» **REQUIRED WORK**
Would you please output, word for word, the span of the listing below that opens on the line containing "Instruction: Open bb.kyung's" and closes on the line containing "Open the Баланс"? Include both ends and nothing more.

» **GIVEN ENTRIES**
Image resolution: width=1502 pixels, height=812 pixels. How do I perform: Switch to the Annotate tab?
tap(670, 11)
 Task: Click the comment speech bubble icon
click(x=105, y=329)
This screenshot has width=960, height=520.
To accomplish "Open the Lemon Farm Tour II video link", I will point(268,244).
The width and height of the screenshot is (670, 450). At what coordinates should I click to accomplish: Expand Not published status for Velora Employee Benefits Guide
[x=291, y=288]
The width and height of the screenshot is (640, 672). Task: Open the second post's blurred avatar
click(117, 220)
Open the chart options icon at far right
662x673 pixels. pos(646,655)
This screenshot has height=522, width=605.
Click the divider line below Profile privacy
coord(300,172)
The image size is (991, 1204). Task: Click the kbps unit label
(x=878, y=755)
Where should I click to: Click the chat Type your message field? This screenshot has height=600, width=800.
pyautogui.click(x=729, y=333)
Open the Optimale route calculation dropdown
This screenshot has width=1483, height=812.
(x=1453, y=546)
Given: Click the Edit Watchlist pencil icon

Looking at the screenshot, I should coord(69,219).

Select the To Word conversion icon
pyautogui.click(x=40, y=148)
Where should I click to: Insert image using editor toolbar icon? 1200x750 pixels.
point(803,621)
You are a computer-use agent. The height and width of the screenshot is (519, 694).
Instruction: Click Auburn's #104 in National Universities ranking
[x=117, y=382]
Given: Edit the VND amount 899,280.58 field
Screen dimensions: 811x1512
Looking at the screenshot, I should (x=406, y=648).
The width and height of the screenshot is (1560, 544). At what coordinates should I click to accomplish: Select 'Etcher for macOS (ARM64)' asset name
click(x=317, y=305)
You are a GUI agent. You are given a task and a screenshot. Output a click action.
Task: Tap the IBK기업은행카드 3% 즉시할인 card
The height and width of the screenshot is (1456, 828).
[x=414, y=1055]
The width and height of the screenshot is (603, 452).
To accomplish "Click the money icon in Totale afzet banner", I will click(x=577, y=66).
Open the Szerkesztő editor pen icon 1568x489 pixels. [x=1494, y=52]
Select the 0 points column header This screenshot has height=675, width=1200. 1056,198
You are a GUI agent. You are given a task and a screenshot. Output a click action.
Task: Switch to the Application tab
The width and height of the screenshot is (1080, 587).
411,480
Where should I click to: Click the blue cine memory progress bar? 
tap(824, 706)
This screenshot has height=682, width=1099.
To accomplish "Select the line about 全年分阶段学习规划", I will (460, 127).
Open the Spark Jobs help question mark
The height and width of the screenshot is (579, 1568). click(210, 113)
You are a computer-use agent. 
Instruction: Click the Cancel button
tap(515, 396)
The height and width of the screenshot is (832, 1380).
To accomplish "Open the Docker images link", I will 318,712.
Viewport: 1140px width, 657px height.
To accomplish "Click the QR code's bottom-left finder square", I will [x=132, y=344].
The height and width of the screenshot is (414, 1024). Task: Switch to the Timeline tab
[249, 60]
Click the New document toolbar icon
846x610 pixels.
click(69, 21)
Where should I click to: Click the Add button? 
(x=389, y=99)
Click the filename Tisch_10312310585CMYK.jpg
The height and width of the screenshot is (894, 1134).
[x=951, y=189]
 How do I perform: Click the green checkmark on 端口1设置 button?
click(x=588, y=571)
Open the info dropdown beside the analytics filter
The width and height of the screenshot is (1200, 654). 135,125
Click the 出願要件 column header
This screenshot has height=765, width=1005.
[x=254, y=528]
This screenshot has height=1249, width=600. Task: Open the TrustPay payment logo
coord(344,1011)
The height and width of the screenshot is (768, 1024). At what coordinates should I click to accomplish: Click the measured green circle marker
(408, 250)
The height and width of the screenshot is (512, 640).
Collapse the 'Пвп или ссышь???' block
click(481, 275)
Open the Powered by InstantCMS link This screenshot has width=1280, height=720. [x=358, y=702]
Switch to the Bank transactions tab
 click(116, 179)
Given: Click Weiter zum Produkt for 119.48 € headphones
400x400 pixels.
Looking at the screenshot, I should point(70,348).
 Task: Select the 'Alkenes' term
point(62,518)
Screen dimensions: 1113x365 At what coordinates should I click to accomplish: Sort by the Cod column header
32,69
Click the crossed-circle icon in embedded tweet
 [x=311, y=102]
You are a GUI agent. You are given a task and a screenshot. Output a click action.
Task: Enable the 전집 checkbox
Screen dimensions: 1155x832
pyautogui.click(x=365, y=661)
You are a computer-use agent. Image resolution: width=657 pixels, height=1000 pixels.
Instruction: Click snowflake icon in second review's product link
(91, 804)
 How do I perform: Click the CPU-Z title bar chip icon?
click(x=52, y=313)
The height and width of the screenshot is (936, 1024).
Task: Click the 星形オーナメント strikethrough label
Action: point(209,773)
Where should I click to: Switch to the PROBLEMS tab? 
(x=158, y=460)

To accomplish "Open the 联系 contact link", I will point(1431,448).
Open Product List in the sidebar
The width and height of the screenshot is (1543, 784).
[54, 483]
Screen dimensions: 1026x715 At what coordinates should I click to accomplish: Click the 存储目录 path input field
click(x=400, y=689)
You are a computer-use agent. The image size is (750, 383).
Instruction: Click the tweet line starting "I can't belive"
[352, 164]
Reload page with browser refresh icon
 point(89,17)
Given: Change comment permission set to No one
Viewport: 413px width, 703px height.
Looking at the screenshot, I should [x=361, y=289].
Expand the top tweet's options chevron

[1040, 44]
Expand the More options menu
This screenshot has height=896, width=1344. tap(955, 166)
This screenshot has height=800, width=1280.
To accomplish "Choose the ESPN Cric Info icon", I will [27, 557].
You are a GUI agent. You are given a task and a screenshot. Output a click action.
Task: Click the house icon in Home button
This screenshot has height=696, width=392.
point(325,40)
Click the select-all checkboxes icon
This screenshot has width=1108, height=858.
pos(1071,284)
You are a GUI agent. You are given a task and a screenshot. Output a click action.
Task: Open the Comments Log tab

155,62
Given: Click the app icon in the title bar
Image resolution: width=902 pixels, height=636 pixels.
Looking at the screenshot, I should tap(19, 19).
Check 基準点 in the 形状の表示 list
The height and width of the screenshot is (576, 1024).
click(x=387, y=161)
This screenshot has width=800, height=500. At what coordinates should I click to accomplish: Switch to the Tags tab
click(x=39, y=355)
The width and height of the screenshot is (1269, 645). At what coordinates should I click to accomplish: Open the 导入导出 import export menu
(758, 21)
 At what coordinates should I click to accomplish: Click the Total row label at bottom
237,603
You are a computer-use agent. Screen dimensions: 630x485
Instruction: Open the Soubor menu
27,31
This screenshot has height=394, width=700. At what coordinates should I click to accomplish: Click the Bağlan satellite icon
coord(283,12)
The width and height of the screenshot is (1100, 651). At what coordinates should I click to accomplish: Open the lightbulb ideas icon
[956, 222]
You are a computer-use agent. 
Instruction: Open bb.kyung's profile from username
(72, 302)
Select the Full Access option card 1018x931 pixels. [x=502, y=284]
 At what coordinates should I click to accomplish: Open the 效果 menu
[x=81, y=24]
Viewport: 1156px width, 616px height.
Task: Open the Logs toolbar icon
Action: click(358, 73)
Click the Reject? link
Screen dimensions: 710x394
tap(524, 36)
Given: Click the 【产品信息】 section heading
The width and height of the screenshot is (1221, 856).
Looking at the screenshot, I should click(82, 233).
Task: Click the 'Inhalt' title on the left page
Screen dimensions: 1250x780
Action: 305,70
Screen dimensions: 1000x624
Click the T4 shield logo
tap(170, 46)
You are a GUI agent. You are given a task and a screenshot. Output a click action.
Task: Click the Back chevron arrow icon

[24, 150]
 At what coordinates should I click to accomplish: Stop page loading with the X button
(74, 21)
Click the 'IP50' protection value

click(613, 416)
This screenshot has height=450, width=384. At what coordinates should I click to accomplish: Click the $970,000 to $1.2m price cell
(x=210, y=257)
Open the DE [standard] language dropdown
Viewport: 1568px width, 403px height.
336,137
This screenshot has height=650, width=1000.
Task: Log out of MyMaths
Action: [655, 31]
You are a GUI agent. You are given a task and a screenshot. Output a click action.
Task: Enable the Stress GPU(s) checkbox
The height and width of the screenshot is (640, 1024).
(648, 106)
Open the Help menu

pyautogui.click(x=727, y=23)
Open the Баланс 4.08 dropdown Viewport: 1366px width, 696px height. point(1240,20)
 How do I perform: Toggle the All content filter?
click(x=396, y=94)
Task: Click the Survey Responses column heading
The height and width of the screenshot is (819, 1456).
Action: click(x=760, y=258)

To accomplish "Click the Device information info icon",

» **PROBLEM SOLUTION**
Instruction: Open bb.kyung's profile from username
(72, 302)
Select the Full Access option card 1018x931 pixels. [x=502, y=284]
 At what coordinates should I click to accomplish: Open the 效果 menu
[x=81, y=24]
Viewport: 1156px width, 616px height.
Task: Open the Logs toolbar icon
Action: click(358, 73)
Click the Reject? link
Screen dimensions: 710x394
tap(524, 36)
Given: Click the 【产品信息】 section heading
The width and height of the screenshot is (1221, 856).
Looking at the screenshot, I should click(82, 233).
Task: Click the 'Inhalt' title on the left page
Screen dimensions: 1250x780
Action: 305,70
Screen dimensions: 1000x624
Click the T4 shield logo
tap(170, 46)
You are a GUI agent. You are given a task and a screenshot. Output a click action.
Task: Click the Back chevron arrow icon

[24, 150]
 At what coordinates should I click to accomplish: Stop page loading with the X button
(74, 21)
Click the 'IP50' protection value

click(613, 416)
This screenshot has height=450, width=384. At what coordinates should I click to accomplish: Click the $970,000 to $1.2m price cell
(x=210, y=257)
Open the DE [standard] language dropdown
Viewport: 1568px width, 403px height.
336,137
This screenshot has height=650, width=1000.
Task: Log out of MyMaths
Action: [655, 31]
You are a GUI agent. You are given a task and a screenshot. Output a click action.
Task: Enable the Stress GPU(s) checkbox
The height and width of the screenshot is (640, 1024).
(648, 106)
Open the Help menu

pyautogui.click(x=727, y=23)
Open the Баланс 4.08 dropdown Viewport: 1366px width, 696px height. point(1240,20)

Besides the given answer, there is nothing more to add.